Somalia is one of the poorest countries in the world and slowly recovering from a famine that struck two years ago. Nearly half the population live on less than $1 a day and more than two million people have had to flee their homes due to fighting and food shortages.
The government’s position flies in the face of the UK’s policy on Somalia. Mark Goldring
Families depend on the money for basic costs such as food, schooling and healthcare. It is believed that 40 per cent of families in parts of the country receive some form of remittance and that the money is integral to their survival.
The agencies also called on the UK government to work with the banks and money transfer agencies to find a long-term comprehensive solution. Failing to do so undermines the government’s commitment to help efforts to build a stable Somalia.
“The government’s position flies in the face of the UK’s policy on Somalia,” said Mr Goldring. “Britain has shown a genuine commitment to help Somalia rebuild itself and move beyond its ‘failed state’ label, but is not doing enough to address this failed state of anti-terror banking rules.

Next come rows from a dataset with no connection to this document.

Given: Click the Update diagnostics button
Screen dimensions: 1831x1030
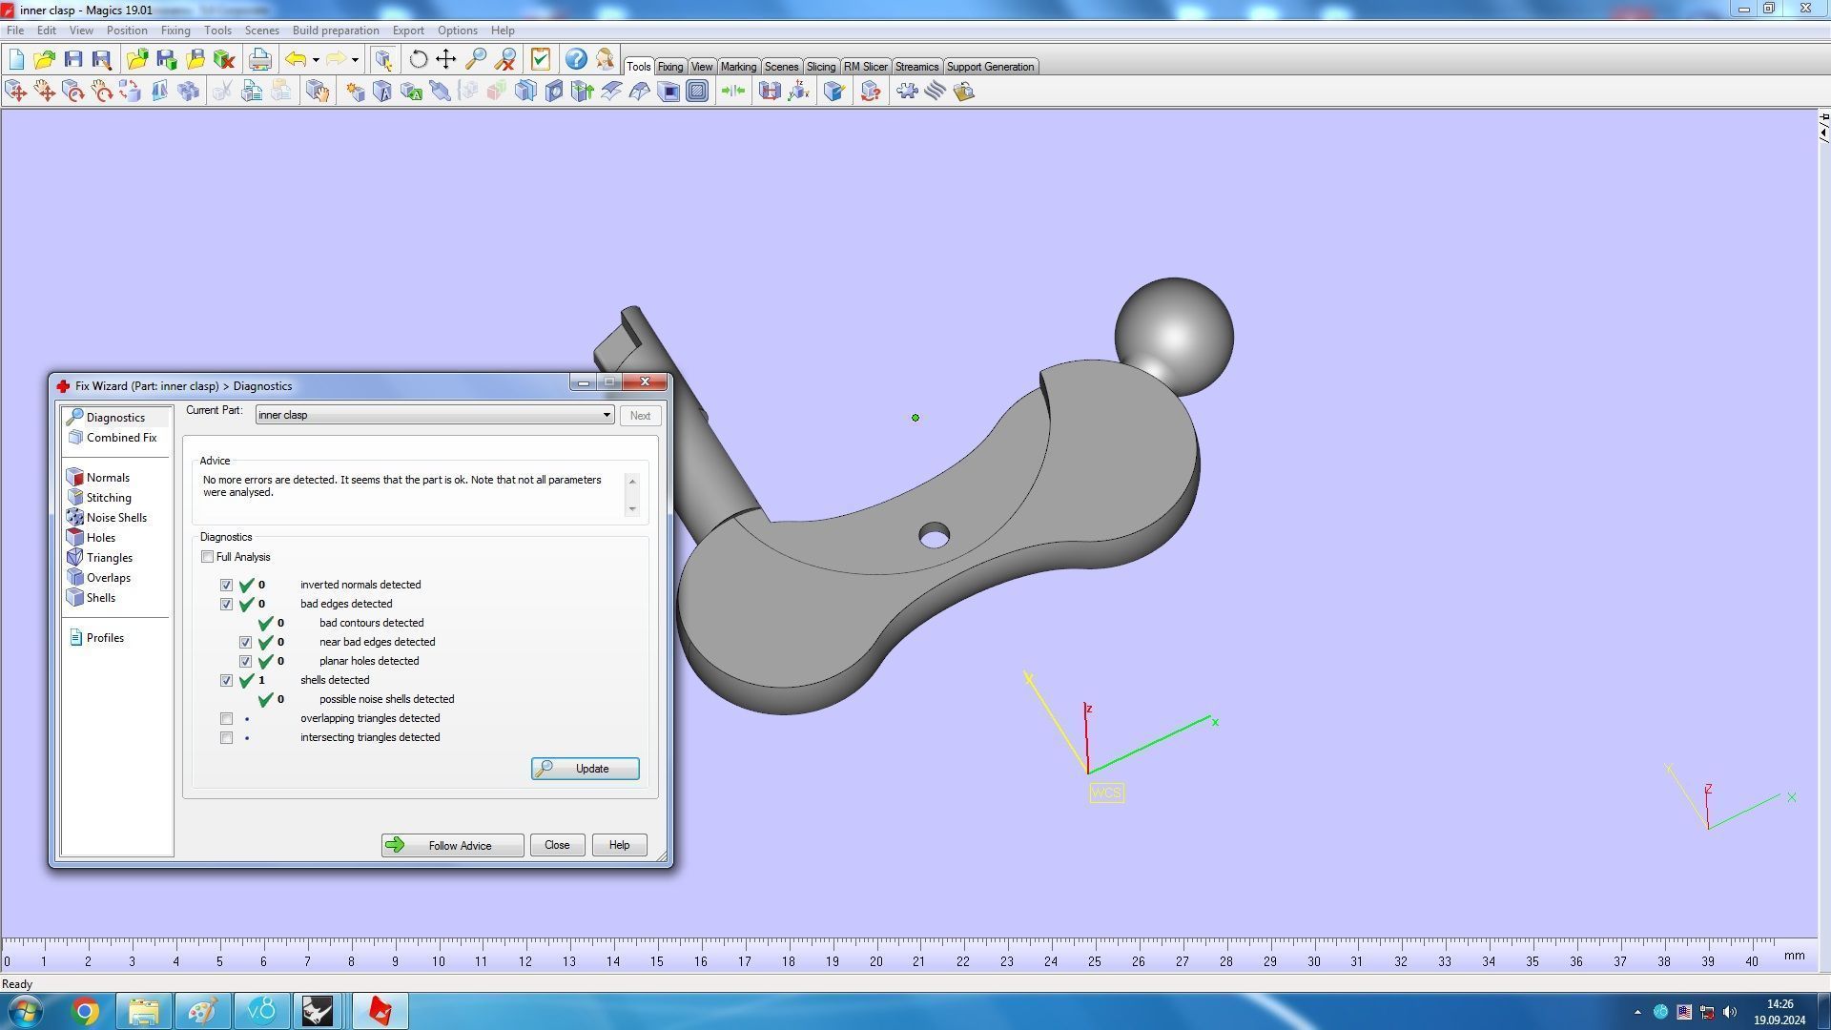Looking at the screenshot, I should [585, 769].
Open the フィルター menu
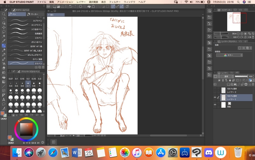The width and height of the screenshot is (255, 160). point(114,2)
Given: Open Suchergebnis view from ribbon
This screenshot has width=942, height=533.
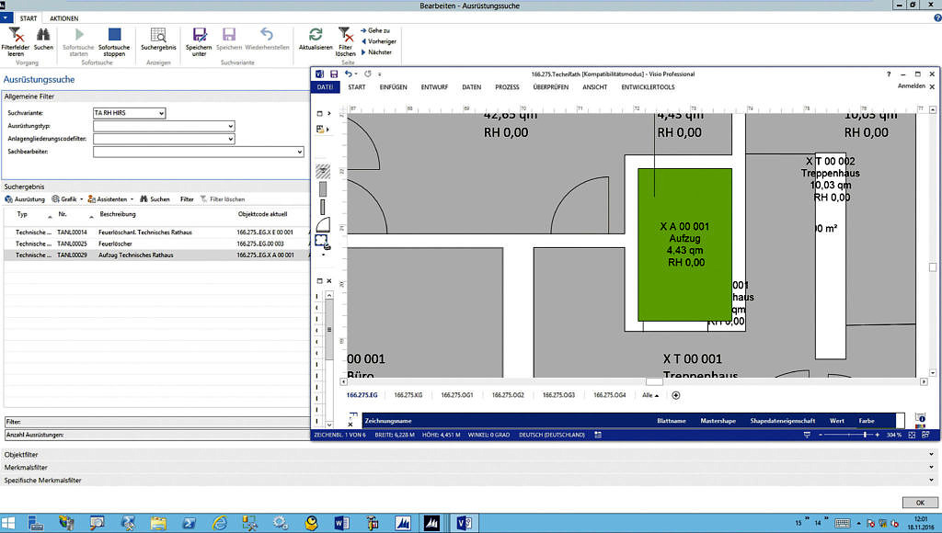Looking at the screenshot, I should (x=158, y=35).
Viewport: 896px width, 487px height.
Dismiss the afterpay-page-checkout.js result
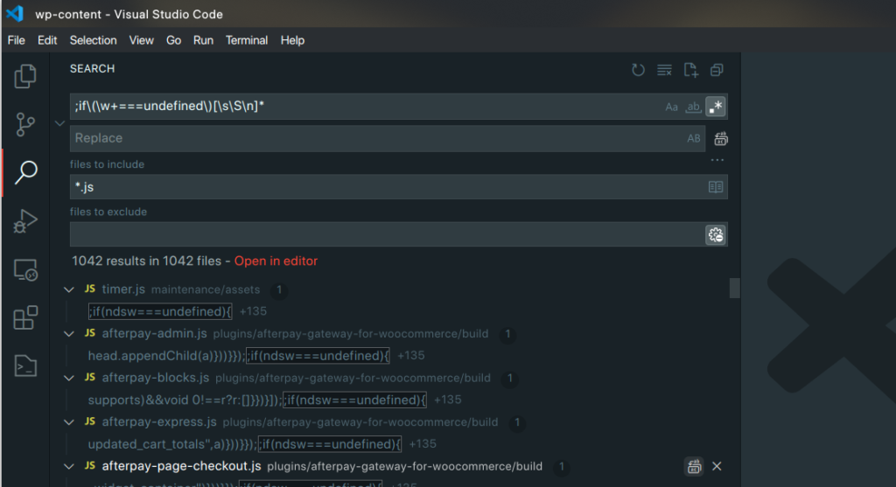point(717,466)
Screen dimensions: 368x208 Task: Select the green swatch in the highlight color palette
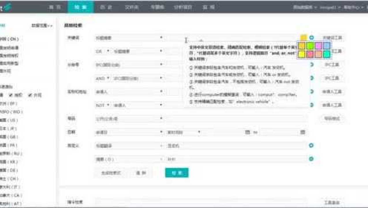click(x=310, y=45)
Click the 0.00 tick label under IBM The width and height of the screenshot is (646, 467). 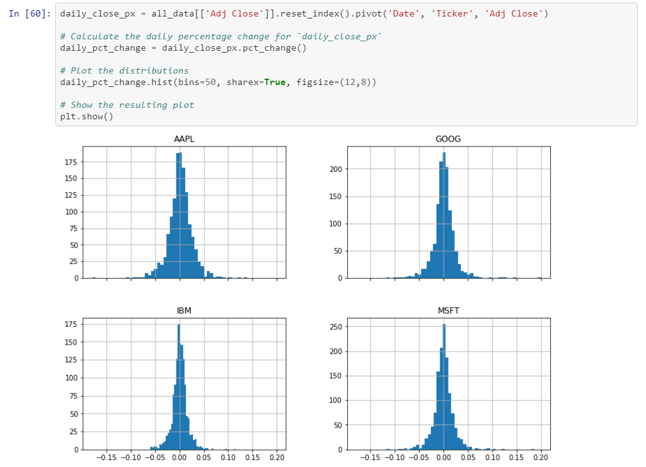[180, 457]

“Somalia will find it hard to work its way out of poverty and instability while its people are needlessly denied the financial support from their loved ones abroad.”
Barclays issued a statement in response to the above article. The statement reads –
“The ODI, who conducted research on this subject for Oxfam, have correctly pointed out that ‘this is not a crisis of Barclays making’. It is rather the result of regulatory pressure.
“We have been engaging with the UK Government, remittance industry bodies and other stakeholders to discuss the issues around providing banking services to the remittance industry, especially given the regulatory and financial crime pressures upon banks.”